(TO BE DONE): Could you reproduce the records from the very start through the line containing "[Main Navigation; Click", inclusive, with "Survey Report" replaced by "Research Report" and nothing else altered? Give only those lines.

(DATA PROVIDED):
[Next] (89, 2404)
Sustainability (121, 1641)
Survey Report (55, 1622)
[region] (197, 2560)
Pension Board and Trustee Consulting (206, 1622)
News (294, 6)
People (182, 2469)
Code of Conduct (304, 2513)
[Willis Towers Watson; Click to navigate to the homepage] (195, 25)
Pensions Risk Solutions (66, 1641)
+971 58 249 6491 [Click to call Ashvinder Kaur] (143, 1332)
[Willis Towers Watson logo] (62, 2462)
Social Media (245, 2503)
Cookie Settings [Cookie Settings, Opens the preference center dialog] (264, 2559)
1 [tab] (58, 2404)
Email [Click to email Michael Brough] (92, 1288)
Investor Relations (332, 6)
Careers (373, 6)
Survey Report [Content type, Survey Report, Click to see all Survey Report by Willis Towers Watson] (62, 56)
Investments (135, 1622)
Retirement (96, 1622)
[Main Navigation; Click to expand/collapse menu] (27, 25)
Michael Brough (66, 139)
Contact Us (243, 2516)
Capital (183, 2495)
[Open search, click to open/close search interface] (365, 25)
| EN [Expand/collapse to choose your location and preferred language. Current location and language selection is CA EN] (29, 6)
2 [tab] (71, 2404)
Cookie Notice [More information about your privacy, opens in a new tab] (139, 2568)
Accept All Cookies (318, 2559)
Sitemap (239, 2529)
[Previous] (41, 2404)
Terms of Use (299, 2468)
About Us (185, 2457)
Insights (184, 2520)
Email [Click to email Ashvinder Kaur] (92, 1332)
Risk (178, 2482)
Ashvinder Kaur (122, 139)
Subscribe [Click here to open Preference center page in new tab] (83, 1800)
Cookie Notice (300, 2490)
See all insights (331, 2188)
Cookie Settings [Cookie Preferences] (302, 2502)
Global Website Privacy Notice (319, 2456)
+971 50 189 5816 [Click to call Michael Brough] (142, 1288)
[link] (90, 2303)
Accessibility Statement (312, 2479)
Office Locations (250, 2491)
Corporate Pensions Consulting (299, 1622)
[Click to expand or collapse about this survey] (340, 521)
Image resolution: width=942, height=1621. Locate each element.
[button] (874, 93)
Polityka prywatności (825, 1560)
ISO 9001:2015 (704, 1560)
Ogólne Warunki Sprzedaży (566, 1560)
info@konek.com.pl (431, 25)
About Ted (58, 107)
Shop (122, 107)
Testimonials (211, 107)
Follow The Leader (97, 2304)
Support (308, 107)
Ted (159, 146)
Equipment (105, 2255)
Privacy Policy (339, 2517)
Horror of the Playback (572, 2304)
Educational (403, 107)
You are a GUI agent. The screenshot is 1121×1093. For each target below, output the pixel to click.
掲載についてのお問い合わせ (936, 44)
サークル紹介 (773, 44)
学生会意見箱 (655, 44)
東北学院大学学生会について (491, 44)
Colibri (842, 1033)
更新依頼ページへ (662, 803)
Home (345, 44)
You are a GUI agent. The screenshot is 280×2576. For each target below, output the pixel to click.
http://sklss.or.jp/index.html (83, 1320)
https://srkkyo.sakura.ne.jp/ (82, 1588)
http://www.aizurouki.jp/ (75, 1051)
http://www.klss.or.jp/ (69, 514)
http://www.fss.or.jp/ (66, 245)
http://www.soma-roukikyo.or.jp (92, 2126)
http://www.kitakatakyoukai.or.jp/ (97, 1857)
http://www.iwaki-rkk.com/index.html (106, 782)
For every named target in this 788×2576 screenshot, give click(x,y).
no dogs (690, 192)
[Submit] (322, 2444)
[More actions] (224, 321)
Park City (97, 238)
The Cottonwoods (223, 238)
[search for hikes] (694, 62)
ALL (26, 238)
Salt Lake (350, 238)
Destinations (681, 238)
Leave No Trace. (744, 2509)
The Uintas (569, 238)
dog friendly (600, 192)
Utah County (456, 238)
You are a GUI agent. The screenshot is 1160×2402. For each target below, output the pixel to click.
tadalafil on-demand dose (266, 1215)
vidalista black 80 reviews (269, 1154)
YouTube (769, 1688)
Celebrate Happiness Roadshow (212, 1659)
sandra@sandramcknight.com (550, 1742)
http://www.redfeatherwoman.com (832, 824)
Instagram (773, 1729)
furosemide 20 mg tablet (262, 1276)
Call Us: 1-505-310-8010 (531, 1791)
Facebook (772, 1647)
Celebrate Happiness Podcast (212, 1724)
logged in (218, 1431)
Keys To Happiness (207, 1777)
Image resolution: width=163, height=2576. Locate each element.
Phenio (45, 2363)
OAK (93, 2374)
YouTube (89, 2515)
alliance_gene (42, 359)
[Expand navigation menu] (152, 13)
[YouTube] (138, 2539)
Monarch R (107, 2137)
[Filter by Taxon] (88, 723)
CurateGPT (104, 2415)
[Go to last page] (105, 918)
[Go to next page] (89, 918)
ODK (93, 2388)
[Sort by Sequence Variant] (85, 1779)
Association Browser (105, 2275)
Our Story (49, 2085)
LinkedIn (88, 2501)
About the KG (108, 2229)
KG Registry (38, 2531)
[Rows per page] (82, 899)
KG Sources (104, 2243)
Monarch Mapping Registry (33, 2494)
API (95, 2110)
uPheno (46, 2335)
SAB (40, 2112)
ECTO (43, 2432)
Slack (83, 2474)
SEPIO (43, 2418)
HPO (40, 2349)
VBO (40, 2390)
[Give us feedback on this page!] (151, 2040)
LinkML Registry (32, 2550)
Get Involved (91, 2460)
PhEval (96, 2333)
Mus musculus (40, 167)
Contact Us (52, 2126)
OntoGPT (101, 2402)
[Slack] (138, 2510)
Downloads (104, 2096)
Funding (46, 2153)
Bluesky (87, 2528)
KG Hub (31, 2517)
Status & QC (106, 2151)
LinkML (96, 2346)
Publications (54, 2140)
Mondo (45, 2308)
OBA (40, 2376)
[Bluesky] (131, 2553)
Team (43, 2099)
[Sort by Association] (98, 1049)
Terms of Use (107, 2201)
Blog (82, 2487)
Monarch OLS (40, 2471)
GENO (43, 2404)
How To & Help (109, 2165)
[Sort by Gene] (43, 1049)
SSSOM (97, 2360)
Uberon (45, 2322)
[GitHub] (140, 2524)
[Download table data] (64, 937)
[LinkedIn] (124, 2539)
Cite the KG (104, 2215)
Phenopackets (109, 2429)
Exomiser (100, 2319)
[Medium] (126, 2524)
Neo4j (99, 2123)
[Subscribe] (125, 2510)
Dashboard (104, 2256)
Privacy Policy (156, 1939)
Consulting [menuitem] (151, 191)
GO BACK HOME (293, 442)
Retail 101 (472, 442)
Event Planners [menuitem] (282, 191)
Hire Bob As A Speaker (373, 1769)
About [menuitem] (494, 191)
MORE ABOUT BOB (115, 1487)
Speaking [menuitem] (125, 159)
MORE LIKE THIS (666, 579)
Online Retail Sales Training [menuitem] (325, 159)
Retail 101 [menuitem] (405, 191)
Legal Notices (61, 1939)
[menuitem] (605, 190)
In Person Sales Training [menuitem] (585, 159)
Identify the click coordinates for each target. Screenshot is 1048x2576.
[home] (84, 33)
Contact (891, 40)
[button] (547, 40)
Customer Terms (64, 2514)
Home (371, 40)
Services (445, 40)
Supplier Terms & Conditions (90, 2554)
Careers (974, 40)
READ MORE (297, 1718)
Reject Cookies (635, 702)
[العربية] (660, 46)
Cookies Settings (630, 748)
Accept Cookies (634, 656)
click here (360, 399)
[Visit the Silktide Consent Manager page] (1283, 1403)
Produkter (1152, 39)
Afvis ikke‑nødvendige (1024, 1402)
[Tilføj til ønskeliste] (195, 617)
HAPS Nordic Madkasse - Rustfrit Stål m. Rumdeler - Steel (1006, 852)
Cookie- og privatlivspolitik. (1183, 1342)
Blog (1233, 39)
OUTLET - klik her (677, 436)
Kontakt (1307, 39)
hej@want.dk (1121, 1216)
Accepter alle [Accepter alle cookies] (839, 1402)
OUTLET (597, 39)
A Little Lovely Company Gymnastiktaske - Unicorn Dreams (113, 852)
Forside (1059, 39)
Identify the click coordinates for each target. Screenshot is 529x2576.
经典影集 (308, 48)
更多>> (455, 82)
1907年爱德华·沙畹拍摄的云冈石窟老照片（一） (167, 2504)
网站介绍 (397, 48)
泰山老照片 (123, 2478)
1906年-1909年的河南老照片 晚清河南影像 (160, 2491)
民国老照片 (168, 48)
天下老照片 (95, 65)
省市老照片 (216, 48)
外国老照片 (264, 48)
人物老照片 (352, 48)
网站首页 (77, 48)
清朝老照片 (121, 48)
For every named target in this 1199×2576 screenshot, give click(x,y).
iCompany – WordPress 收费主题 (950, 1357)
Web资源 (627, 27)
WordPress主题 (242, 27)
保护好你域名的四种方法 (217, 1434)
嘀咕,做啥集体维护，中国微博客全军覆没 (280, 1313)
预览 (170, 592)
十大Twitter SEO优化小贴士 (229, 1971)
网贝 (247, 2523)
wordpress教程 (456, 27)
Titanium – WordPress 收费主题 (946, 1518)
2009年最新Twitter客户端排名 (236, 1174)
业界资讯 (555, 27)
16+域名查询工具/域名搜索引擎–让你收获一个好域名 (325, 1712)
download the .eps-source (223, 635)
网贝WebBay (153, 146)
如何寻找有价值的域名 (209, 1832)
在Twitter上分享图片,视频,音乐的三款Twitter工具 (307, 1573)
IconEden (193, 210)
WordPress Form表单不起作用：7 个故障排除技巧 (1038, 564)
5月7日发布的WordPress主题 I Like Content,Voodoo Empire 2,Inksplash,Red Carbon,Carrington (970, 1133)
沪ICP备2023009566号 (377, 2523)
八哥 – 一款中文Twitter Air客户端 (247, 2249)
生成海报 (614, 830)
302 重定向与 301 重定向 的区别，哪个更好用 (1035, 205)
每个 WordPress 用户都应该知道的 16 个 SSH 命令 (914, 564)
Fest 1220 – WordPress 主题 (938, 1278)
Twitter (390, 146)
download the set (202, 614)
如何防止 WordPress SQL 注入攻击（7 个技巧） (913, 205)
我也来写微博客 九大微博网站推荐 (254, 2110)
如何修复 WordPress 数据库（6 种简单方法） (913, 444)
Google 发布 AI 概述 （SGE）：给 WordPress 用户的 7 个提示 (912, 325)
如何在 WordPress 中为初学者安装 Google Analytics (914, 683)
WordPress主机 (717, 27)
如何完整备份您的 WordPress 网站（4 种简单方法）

(SOLUTION FOR THIS EXERCISE):
[Next] (89, 2404)
Sustainability (121, 1641)
Research Report (55, 1622)
[region] (197, 2560)
Pension Board and Trustee Consulting (206, 1622)
News (294, 6)
People (182, 2469)
Code of Conduct (304, 2513)
[Willis Towers Watson; Click to navigate to the homepage] (195, 25)
Pensions Risk Solutions (66, 1641)
+971 58 249 6491 [Click to call Ashvinder Kaur] (143, 1332)
[Willis Towers Watson logo] (62, 2462)
Social Media (245, 2503)
Cookie Settings [Cookie Settings, Opens the preference center dialog] (264, 2559)
1 [tab] (58, 2404)
Email [Click to email Michael Brough] (92, 1288)
Investor Relations (332, 6)
Careers (373, 6)
Research Report [Content type, Research Report, Click to see all Research Report by Willis Towers Watson] (62, 56)
Investments (135, 1622)
Retirement (96, 1622)
[Main Navigation; Click to expand/collapse menu] (27, 25)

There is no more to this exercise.